Task instructions - Render every line of the data below as a Markdown table with two columns, No. and Text, numbering the rows and omitting blank lines. Leave the pictures out.

Source records
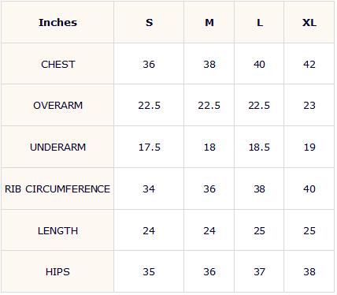This screenshot has width=337, height=295.
Task: Select the XL size column header
Action: click(309, 22)
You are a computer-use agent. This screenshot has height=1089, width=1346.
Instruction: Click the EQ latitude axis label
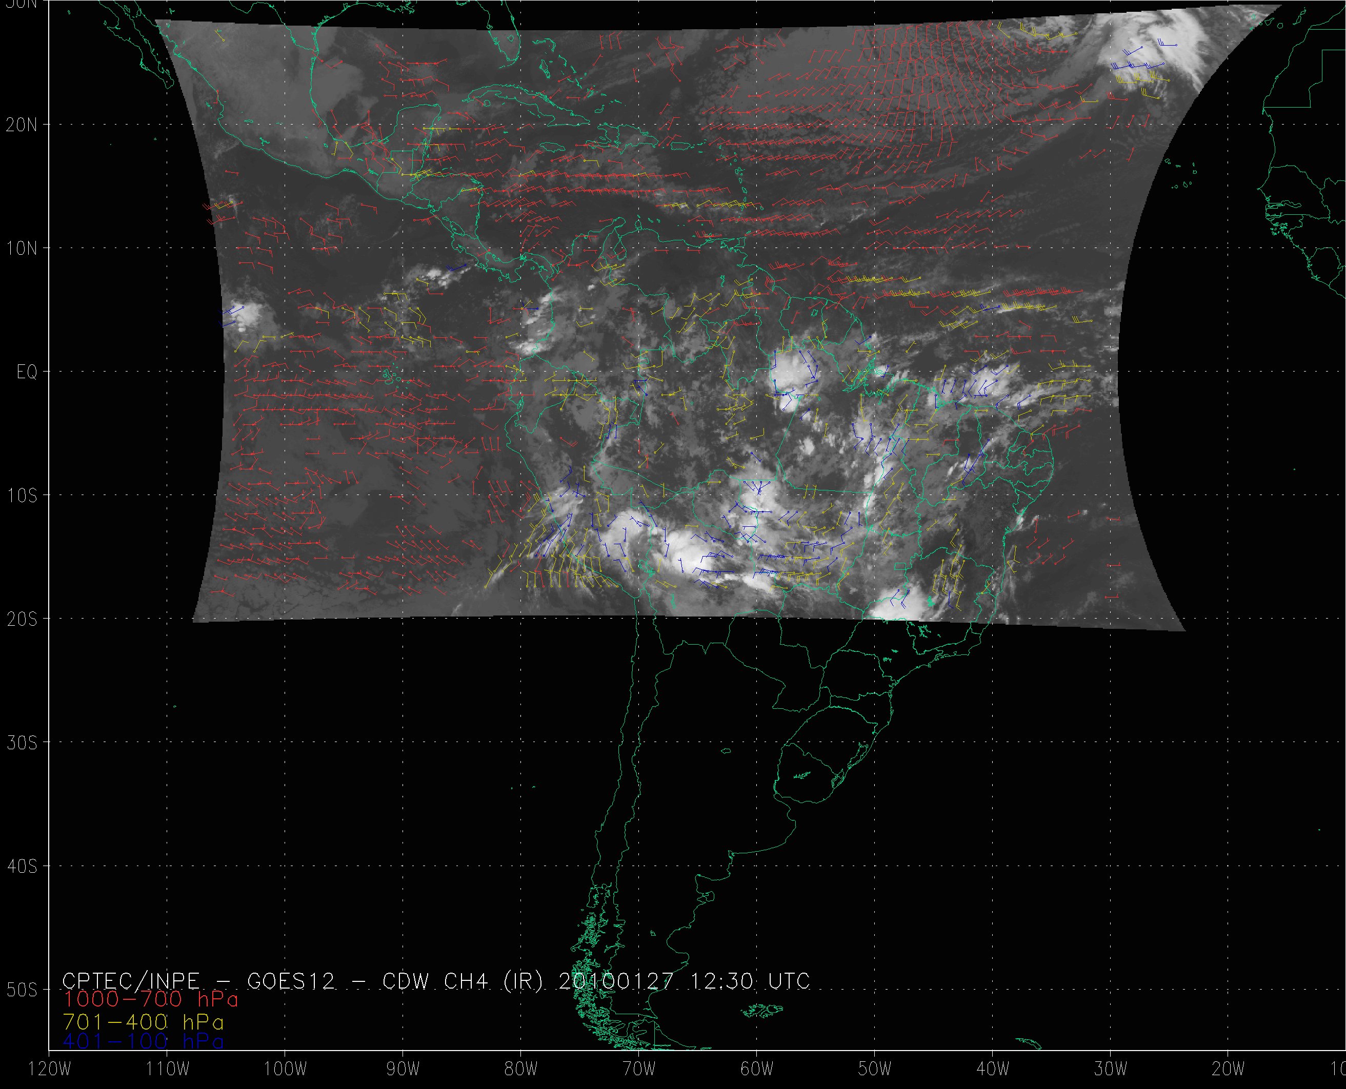tap(27, 372)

The result -
| No. | Text |
|---|---|
| 1 | This screenshot has width=337, height=295. |
| 2 | Task: Select the XL size column header |
| 3 | Action: click(309, 22) |
| 4 | You are a computer-use agent. This screenshot has height=1089, width=1346. |
| 5 | Instruction: Click the EQ latitude axis label |
| 6 | tap(27, 372) |